Ainda chorando os mortos, que deixaram ferida aberta e sempre serão lembrados, Santa Maria de Itabira corre para socorrer os vivos. Nessa pequena cidade de 10,8 mil habitantes, da Região Central de Minas Gerais, a vida pode ser entendida de forma metafórica – a luta pelo pulsar do próprio município em ruína, atingido por um rastro de lama e lixo que sufoca grande parte das ruas do lugar –; e literal, a vida dos quase 100 desabrigados, que viram toda uma história construída ao longo de décadas ser levada em minutos pelo Rio Girau ou por desabamentos.
Uma água barrenta e muita terra invadiram centenas de casas na madrugada de 21 de fevereiro, após chuva torrencial. Quem acordou de um sonho naquele dia, observava o pesadelo real que destruiu quase tudo: casas, pontes, carros, desejos, lembranças, amores.
Restou a coragem. Ainda abalada, a cidade tenta se reerguer depois da tragédia. Numa hora dessas, a bravura é elemento indispensável para não desistir frente à dor. Riobaldo, em “Grande Sertões: Veredas”, obra-prima de Guimarães Rosa, já dizia que “o correr da vida embrulha tudo, a vida é assim: esquenta e esfria, aperta e daí afrouxa, sossega e depois desinquieta. O que ela quer da gente é coragem”.

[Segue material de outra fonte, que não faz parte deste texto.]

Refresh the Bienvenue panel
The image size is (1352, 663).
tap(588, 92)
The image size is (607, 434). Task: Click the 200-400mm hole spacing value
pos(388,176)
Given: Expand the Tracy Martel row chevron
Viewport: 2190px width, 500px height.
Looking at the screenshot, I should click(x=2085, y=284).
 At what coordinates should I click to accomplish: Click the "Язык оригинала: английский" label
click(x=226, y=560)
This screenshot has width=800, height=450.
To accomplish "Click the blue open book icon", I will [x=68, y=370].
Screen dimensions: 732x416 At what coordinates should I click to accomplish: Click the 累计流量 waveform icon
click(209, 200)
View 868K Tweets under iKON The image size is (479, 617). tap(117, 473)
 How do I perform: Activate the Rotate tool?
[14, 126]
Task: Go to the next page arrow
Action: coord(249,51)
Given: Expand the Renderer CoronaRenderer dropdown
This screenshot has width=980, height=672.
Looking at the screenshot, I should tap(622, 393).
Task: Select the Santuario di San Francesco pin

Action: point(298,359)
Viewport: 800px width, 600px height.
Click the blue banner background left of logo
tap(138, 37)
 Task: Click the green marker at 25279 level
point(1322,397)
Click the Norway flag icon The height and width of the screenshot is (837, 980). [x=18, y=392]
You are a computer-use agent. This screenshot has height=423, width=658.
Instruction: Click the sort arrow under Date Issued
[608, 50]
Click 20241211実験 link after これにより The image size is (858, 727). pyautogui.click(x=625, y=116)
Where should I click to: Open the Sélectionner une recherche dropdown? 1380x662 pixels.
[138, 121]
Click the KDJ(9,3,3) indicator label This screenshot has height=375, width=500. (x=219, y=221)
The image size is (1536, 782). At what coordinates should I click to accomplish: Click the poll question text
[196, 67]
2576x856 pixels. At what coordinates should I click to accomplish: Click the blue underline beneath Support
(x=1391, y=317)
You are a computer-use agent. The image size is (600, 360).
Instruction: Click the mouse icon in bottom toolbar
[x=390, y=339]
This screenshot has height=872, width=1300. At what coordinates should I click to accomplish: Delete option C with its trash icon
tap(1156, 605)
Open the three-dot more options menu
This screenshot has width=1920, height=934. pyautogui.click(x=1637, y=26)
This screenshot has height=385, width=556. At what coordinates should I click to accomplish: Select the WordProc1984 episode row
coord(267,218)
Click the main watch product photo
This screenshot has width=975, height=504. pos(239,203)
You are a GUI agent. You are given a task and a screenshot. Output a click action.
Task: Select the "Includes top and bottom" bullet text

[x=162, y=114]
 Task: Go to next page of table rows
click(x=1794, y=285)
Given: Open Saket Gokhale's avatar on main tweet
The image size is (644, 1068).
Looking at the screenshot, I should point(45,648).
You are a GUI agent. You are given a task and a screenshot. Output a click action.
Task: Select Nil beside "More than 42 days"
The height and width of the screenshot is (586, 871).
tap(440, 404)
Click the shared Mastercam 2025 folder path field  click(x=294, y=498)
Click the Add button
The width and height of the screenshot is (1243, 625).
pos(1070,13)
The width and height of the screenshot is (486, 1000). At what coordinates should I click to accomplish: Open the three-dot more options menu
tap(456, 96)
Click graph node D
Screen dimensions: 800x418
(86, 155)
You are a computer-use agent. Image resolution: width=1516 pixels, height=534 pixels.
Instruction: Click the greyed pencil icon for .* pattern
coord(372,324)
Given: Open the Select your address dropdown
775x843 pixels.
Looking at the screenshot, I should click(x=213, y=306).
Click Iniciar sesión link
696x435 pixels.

É preciso coragem para recomeçar uma vida sem um teto, sem o que vestir, sem os bens materiais que possuem valor sentimental e reavivam as memórias que a gente não quer esquecer: as fotografias do casamento, os vídeos do batizado, os presentes do último aniversário. Pior é se manter de pé sem a alegria de Bruce Denner Gonçalves, de 5 anos, que se vestia de homem-aranha para fazer a alegria da casa. A família Gonçalves perdeu três sorrisos de uma só vez: Nivaldo Gonçalves, de 70, Magda, de 40 e Marilene, de 42. Tão bem cuidada pelos irmãos, Wilma Procópio Martins de Alvarenga, de 42 anos, é outra que deixará saudade, assim como José Aparecido Bento, de 39. Em uma cidade pequena, onde todo mundo se conhece pelo nome, a dor é compartilhada.
O sábio Riobaldo diria que “Deus é paciência; o contrário é o diabo”. É paciência para entender que a tristeza um dia vai embora e que a dor cessará no seu tempo. Afinal, “a gente morre é para provar que viveu”, explica o sertanejo de Guimarães Rosa. É com a coragem de Riobaldo que a cidade tenta se reerguer. A onda do rio que levou vidas e histórias é confrontada por uma outra de solidariedade que reanima a cidade. Empresários locais, políticos da região e a população civil se organizaram para tentar limpar a lama que tomou conta do espaço público e oferecer ajuda a quem ficou desamparado.